§ What is needed: Update the records from the line that has "Given: Open the Kids menu" through the line that has "Looking at the screenshot, I should coord(163,107).", replacing "Screen dimensions" with "Viewport size" and changing nothing else. Leave the pictures out of the result.

══ Dataset

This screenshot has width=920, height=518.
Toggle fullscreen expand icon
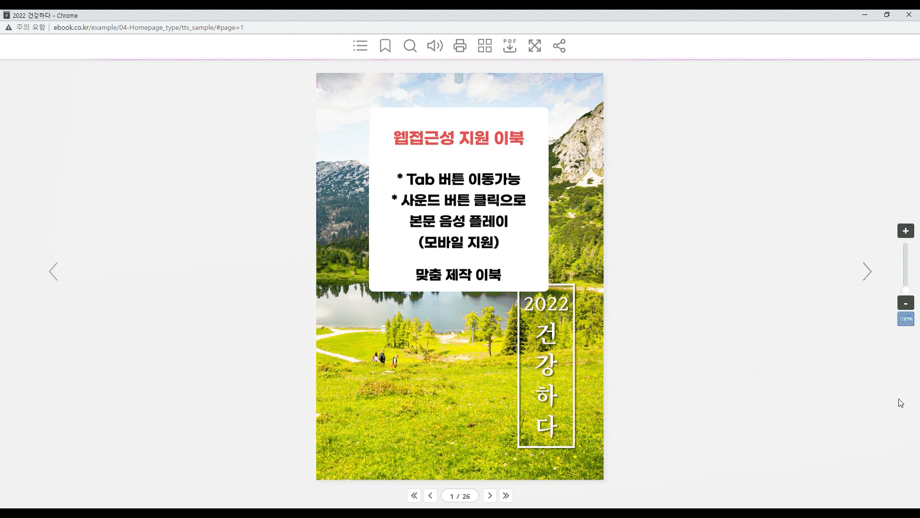(535, 46)
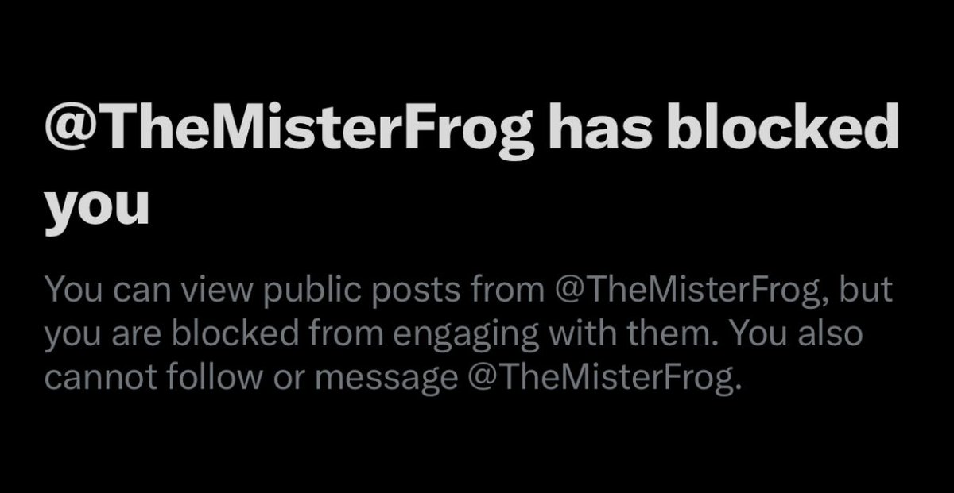Click "you are" starting the second description line

[x=95, y=335]
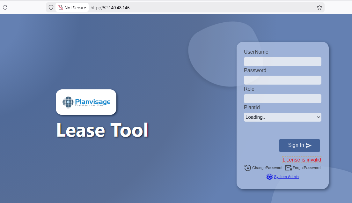Click into the Password input field
Image resolution: width=352 pixels, height=203 pixels.
[x=282, y=80]
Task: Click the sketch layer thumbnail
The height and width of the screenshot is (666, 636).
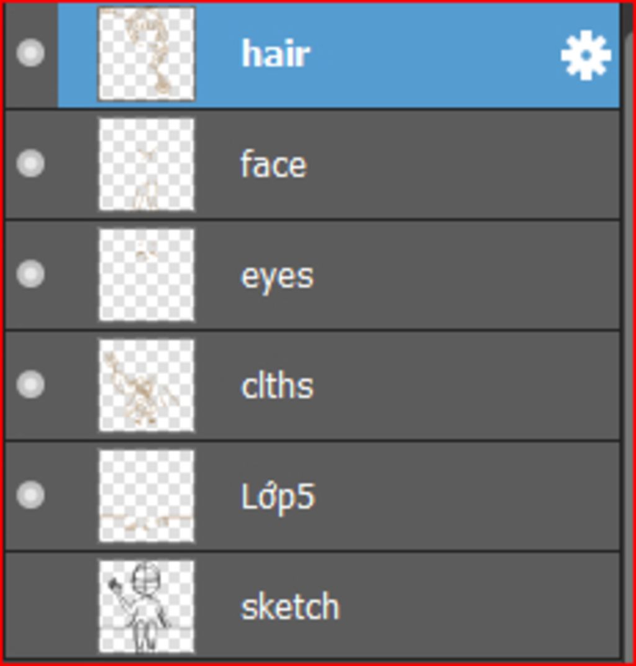Action: (147, 606)
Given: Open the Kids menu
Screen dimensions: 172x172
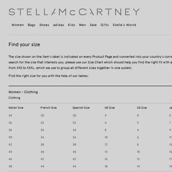Looking at the screenshot, I should pyautogui.click(x=71, y=25).
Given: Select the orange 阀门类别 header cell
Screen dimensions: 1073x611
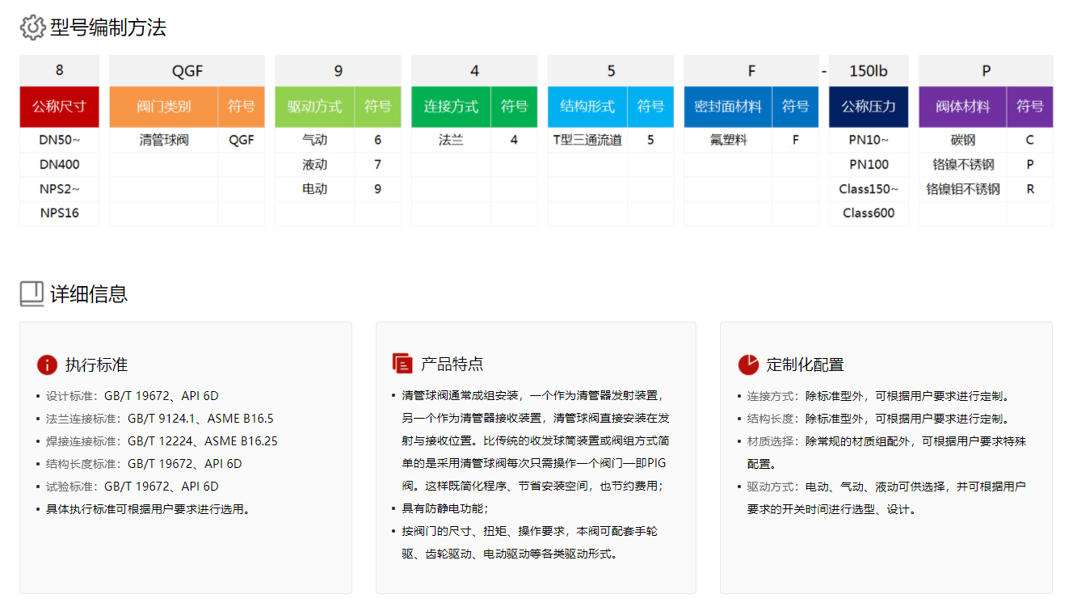Looking at the screenshot, I should coord(163,107).
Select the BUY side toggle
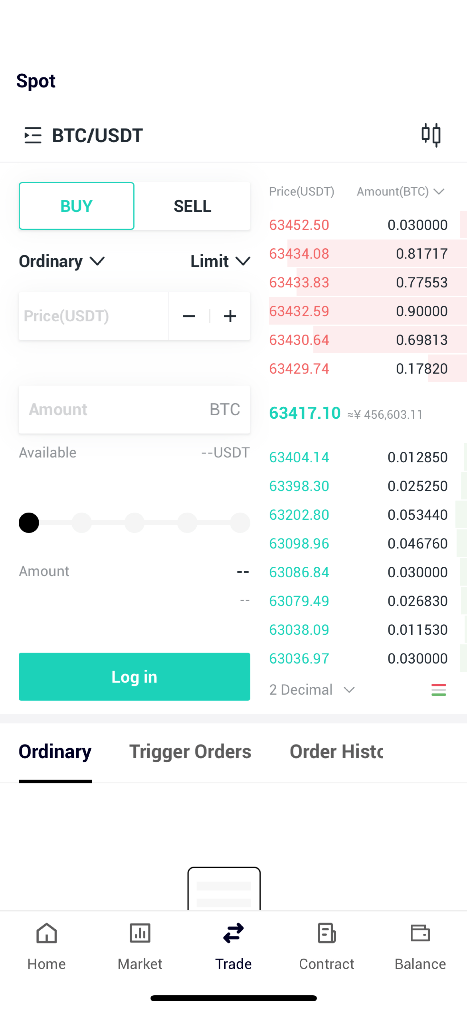Image resolution: width=467 pixels, height=1011 pixels. click(x=77, y=206)
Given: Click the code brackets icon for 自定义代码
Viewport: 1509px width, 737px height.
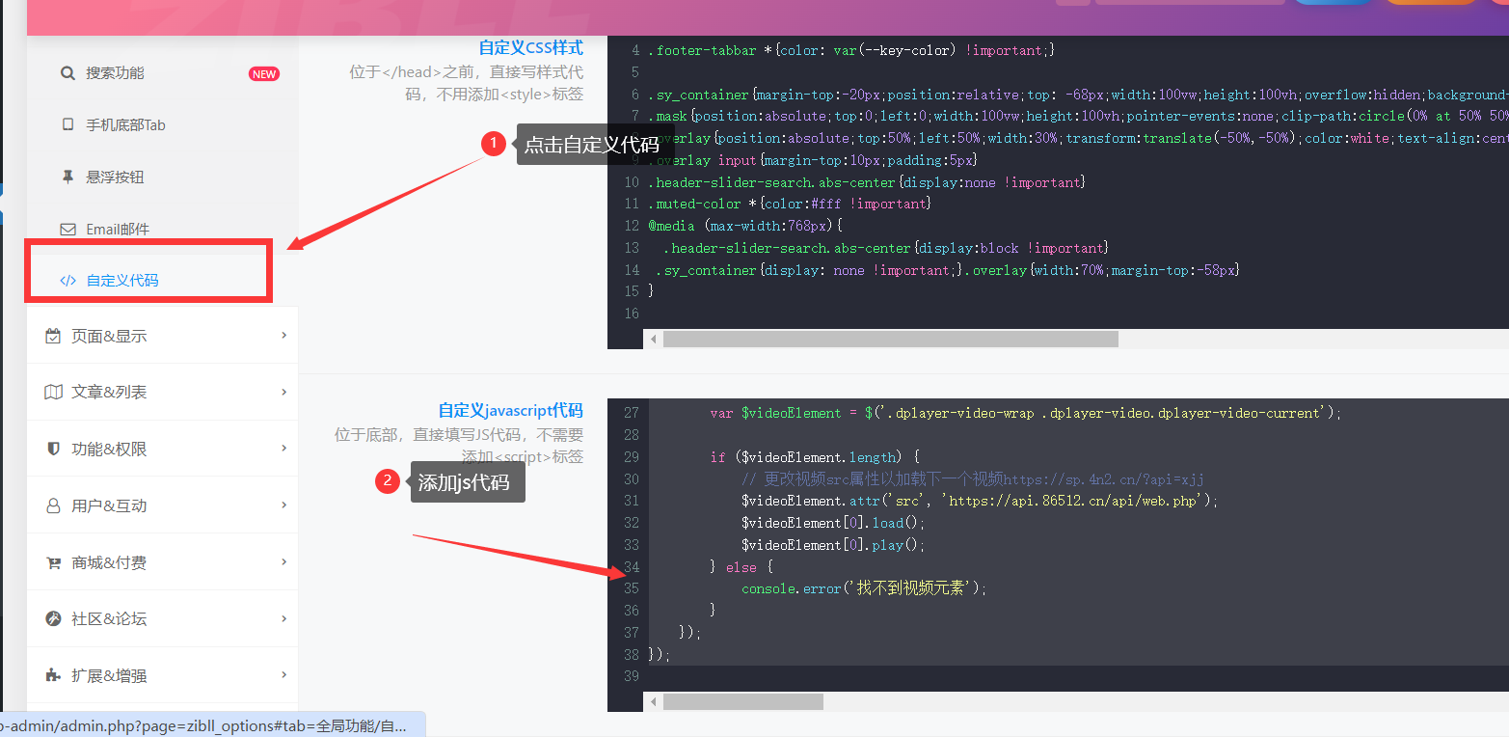Looking at the screenshot, I should [67, 282].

════

§ Response:
Given: Open the Kids menu
Viewport size: 172x172
Looking at the screenshot, I should pyautogui.click(x=71, y=25).
Given: Select the orange 阀门类别 header cell
Viewport size: 1073x611
Looking at the screenshot, I should coord(163,107).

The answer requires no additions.